For skills: Constraint-Based + Template-Based primary. Add Progressive Disclosure (move details to references/).

For documentation: Output Formatting + Density Optimization primary. Add Audience-Targeted or Negative Prompting conditionally.

For plans: Template-Based + Decomposition primary. Add Directive Hierarchy for priority tiers.

For simple workflows (can be described as single job): Natural Language Reframing primary. Avoid enumeration and formal structure.

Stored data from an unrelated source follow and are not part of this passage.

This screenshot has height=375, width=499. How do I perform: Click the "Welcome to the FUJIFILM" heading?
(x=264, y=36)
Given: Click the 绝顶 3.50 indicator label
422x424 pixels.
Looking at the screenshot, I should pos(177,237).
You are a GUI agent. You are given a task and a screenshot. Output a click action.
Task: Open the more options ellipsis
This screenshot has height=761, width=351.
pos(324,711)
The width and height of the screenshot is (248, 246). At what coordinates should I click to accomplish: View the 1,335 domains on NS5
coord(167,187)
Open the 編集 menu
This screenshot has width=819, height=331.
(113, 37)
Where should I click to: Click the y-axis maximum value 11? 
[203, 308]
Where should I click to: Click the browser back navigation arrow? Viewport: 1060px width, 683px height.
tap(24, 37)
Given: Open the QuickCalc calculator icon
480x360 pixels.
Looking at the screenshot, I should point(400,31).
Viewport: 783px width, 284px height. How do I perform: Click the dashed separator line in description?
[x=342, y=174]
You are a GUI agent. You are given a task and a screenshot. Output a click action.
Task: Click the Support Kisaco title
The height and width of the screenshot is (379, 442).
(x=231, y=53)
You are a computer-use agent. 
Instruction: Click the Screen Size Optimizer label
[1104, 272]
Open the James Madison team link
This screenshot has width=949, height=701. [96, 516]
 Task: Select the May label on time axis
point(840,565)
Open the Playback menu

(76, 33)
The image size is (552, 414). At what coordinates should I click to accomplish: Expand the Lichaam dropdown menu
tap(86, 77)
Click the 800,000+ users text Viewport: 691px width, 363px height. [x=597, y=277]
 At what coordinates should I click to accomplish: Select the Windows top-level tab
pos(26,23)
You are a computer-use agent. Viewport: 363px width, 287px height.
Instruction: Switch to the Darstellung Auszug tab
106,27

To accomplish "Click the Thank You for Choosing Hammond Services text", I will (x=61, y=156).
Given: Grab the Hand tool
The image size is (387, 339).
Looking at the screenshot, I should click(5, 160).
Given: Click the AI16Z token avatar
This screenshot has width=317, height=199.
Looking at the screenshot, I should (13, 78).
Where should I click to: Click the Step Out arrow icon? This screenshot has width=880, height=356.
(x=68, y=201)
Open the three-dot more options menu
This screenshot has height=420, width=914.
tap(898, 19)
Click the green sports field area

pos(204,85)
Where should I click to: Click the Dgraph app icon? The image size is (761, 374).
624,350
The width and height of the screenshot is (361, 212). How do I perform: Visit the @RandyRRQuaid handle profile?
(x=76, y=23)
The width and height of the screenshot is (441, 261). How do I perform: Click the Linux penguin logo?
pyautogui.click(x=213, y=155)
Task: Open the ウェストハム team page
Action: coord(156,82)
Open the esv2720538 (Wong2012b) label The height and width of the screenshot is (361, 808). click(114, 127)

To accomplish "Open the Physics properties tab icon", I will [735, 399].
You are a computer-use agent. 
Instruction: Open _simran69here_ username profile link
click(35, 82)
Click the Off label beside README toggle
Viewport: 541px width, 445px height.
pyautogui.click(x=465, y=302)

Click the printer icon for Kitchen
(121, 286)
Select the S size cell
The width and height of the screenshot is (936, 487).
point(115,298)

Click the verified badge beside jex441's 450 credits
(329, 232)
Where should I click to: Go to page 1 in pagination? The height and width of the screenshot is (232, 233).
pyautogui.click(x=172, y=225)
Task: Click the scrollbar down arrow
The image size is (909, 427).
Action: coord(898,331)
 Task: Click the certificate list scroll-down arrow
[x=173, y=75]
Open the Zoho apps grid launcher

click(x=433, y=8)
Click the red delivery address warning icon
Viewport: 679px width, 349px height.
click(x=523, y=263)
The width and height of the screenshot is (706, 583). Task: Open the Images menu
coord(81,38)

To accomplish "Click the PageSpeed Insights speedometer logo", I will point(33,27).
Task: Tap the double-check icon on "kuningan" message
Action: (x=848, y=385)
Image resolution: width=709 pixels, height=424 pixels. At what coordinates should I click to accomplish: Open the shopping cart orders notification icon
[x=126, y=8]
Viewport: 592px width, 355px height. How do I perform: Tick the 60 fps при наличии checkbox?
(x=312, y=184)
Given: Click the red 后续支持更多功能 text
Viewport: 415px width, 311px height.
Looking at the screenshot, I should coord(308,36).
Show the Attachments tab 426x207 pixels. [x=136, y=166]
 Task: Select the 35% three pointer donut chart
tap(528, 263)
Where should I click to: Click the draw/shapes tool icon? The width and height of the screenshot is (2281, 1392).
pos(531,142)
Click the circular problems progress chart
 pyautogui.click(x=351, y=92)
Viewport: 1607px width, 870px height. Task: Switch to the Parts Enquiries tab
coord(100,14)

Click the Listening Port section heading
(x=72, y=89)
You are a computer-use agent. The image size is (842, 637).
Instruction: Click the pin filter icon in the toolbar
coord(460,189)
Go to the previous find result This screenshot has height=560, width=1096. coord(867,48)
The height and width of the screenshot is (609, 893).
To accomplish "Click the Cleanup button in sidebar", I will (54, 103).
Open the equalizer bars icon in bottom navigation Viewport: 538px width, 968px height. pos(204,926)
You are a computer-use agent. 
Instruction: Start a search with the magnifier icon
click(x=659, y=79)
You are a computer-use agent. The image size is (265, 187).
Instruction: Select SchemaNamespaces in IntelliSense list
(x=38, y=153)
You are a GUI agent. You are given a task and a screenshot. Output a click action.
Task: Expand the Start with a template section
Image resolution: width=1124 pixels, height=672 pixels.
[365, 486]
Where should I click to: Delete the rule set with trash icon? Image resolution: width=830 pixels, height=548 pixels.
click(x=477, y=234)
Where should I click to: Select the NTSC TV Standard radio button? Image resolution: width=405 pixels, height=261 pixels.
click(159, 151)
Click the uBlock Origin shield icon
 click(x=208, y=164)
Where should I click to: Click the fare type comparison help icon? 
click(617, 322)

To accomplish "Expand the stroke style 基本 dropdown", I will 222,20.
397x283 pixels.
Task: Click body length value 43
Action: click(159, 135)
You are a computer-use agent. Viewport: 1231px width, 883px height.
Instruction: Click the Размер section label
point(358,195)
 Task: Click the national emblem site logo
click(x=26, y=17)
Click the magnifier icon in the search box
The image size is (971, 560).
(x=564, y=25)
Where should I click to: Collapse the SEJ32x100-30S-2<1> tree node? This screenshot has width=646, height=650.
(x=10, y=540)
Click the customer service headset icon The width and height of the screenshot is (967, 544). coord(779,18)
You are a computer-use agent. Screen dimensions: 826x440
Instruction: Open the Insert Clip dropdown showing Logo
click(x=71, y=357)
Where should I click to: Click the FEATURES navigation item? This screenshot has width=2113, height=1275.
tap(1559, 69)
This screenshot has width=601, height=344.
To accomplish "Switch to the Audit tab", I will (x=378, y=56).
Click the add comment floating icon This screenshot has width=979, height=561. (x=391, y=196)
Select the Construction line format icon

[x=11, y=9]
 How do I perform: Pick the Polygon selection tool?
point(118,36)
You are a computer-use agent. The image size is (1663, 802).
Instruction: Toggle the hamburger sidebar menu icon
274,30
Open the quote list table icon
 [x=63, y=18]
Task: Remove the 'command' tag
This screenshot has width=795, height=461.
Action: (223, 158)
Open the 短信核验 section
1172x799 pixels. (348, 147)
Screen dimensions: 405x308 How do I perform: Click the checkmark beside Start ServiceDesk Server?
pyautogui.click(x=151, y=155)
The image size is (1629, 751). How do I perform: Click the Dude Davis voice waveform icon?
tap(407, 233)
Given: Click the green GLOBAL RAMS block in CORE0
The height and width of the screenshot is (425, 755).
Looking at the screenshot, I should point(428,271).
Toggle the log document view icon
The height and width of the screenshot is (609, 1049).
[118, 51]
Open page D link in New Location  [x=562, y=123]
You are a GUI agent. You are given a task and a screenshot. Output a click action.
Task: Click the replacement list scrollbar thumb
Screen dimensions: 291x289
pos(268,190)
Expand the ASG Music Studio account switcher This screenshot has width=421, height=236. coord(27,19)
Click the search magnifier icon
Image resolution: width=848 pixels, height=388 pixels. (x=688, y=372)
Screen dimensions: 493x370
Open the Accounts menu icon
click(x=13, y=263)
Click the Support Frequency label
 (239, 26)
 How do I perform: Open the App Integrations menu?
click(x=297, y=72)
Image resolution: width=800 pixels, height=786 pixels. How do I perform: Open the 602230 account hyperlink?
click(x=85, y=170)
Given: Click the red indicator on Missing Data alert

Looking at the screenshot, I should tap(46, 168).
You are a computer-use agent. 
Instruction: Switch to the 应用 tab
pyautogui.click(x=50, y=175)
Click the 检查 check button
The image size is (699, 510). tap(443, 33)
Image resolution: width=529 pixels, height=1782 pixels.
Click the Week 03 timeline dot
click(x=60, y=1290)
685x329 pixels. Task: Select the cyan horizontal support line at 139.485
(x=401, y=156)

For complex workflows (approval gates, multiple terminal states): Execution Flow Control (appropriate level based on score) + Decomposition. Apply agent/workflow optimization guidelines (40-50% reduction, preserve procedural detail). See OPTIMIZATION-GUIDE.md for specifics.

General complexity-based:

  • Low: 1-2 strategies (Natural Language Reframing or Constraint-Based + Output Formatting)
  • Medium: 2 strategies (Template-Based + Constraint-Based or light EFC)
  • High: 2-3 strategies max (full EFC + Decomposition, or Natural Language + Progressive Disclosure)

Rule: 1-3 strategies optimal. More than 3 = over-optimization risk.